What is now blatantly obvious to everyone, except Prime Minister Abbott, is that climate change is not only real, but it's accelerating. If there were an alert system for the threat global warming poses to our way of life, the alert meter would now be reading ‘extreme’. And Just because Tony Abbott and Clive Palmer have voted together to transfer the cost of pollution from the big polluters to the community, it hasn’t made the problem, global warming, go away.
If serious and rapid action is not taken, the world is on track for a temperature rise of more than 4 degrees, leaving us with an unliveable planet. The Chair of the IPCC Dr. Pachauri has warned, “We have assessed the impacts of climate change and not a single person on this planet will be untouched”.

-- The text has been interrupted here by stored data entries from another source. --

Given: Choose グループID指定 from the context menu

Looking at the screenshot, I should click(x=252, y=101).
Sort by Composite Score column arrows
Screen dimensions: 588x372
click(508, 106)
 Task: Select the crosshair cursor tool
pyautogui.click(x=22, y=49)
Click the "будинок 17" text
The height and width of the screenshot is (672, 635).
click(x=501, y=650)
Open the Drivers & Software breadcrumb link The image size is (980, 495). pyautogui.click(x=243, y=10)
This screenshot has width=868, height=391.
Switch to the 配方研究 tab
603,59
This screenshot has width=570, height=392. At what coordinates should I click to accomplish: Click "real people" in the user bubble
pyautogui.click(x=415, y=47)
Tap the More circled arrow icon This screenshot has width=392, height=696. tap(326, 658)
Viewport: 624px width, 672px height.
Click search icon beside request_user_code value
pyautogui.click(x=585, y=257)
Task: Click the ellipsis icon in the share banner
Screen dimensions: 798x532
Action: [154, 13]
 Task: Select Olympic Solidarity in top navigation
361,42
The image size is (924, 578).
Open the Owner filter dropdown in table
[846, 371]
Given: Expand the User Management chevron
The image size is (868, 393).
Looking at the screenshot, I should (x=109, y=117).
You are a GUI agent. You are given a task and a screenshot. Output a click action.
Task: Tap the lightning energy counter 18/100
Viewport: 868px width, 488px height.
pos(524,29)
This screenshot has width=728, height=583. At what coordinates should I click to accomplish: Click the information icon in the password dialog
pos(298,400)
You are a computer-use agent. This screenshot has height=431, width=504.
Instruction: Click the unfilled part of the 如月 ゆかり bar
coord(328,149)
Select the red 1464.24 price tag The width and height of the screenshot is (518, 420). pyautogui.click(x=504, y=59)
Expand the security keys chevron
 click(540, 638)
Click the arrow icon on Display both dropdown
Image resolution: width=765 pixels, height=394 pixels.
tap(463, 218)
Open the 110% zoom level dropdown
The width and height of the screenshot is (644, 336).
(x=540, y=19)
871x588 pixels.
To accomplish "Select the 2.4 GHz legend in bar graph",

The science has been laid down clearly for us. We have no excuses to offer future generations.
In Australia, we will be amongst the first and hardest hit. The intensity of extreme weather events is increasing. The frequency of record high temperatures since the 1950s has increased, while record lows have been decreasing. Last year was the hottest year ever with the hottest ever day averaged from the hundreds of weather stations across the country, coming in at 40.3 degrees.
We are already seeing the snow season shortened, the snow dumps have become smaller, heatwaves have lengthened, their frequency increased to the point that now heatwaves kill more people each year than the road toll. In the heatwave that preceded Black Saturday in 2009, 980 people died. 374 more than the five years of 606. In 2050, if we do not act now, extreme bushfire days in Australia will quadruple. Every extreme bushfire day we have now will multiple by four.
Our oceans are becoming warmer and more acidic as they absorb more greenhouse gases. Our coral population has declined by half in the Great Barrier Reef since the 1980s, and this is further stressed by invasive species and of course the dumping of dredge spoil and coal ships using the Great Barrier Reef as a coal highway.
Add to that, the extinction of Australian animals and plants and spread of invasive species. Already the white lemuroid possum is facing extinction, with only four individual animals left, and the koala is being wiped out because of extreme heat conditions in South West Queensland.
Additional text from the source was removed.